The counter was cast with a 3rd-level spell slot, and your counter was also a 3rd-level spell, which means you negate it, and your original 3rd-level spell that you cast with your action succeeds. It only gets tricky when spells start being cast at higher levels.

Example #2: You go to cast plane shift, a 7th-level spell. Your opponent goes to counter you, using a 6th-level spell slot. They have to roll an ability check using their spellcasting modifier to meet or beat a DC of 17 (10 + your spell’s level). But, you’re not going to give them that chance, so your Wizard ally counters with a 6th-level spell slot. The Wizard doesn’t need to roll a check because the spell automatically negates any spell cast at its level or below.

Your opponent’s counter is negated by your Wizard, and you can successfully finish your plane shift spell. It can be somewhat confusing to keep track of at a table where multiple PCs and foes are constantly countering each other, but there are some limitations that DMs can rule on.

Let’s go back to our second example. If the Wizard only had 5th-level spell slots to work with, he would need to roll an Intelligence check against a DC 16. The Wizard rolls a total of 15, just shy of his goal. Rules as written state that everyone else in the party could also try and counter so that the plane shift spell can be completed.

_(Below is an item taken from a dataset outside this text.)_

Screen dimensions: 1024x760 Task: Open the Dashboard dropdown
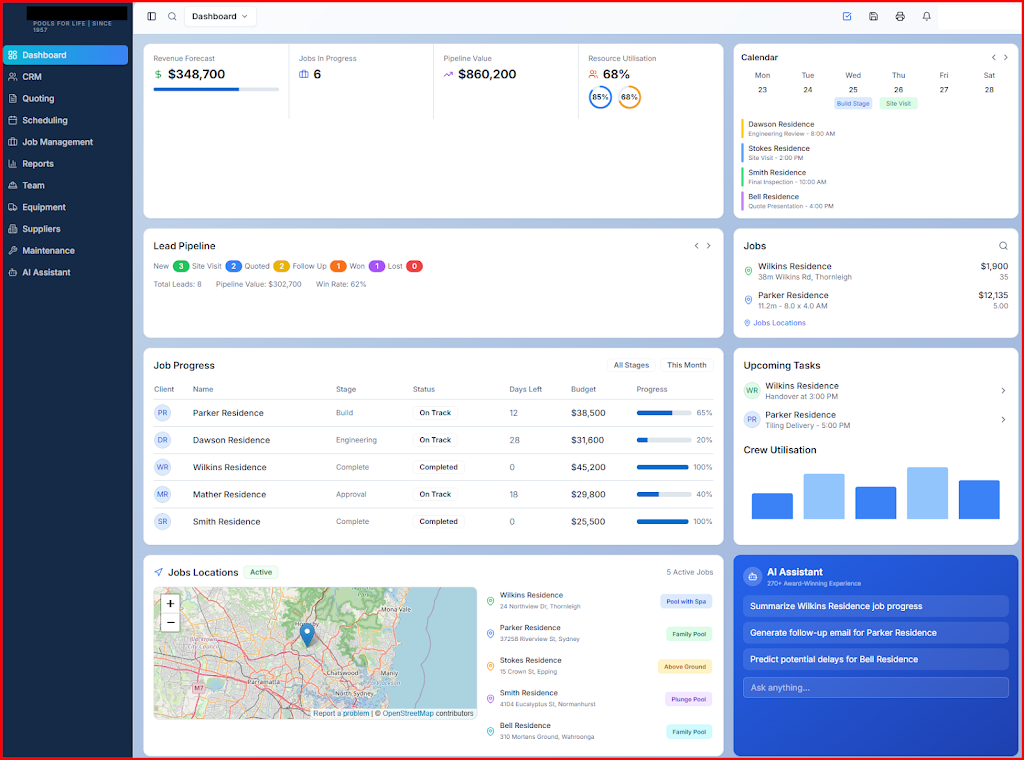pos(220,16)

However, many DMs who don’t want to keep track of everyone shouting and rolling all at once (or the possibly unfair advantage of having multiple players countering a single enemy) may rule that only one character can attempt to counter a single spell. Alternatively, if two PCs are trying to counter a spell, the DM might give one player advantage on their ability check (assuming one is needed) and have both players mark off the appropriate spell slots.

Other Common Questions

In addition to counterspelling a counterspell, there are plenty of other perplexing issues that often come up when someone whips out their counterspell.

If an Enemy Counterspell Succeeds, Do I Lose The Spell Slot?

Yes. Counters don’t interrupt the spellcasting, they just doom the spell to fail. You consume the spell slot because you did cast the spell; it just had its magic robbed before taking effect.

If I Counterspell an Enemy, Did the Spellcasting Still Happen?

Yes. If the enemy is a Wild Magic Sorcerer, they can still have a Wild Surge and need to roll on the table because they still cast the spell. Counterspell does not mean that the spell didn’t happen, merely that it failed. Similarly, if you have an ally with the Mage Slayer feat, they can still use their reaction to attack because the target did cast a spell; you just ensured it wouldn’t work as intended.

Does Counterspell Stop Melee Attacks Associated With a Spell?

Yes, although not many people would waste a spell slot countering something like green-flame blade. But, if the spell specifies that a melee attack from a weapon is made in conjunction with the spell, canceling the spell also negates the melee attack.

In Summary

Counterspell is an amazingly useful spell that has plenty of applications, but it can be complex to keep track of in large-scale combat. We recommend saving it for extreme situations, so your DM doesn’t get a headache, but you can absolutely use it to counter someone else’s counterspell.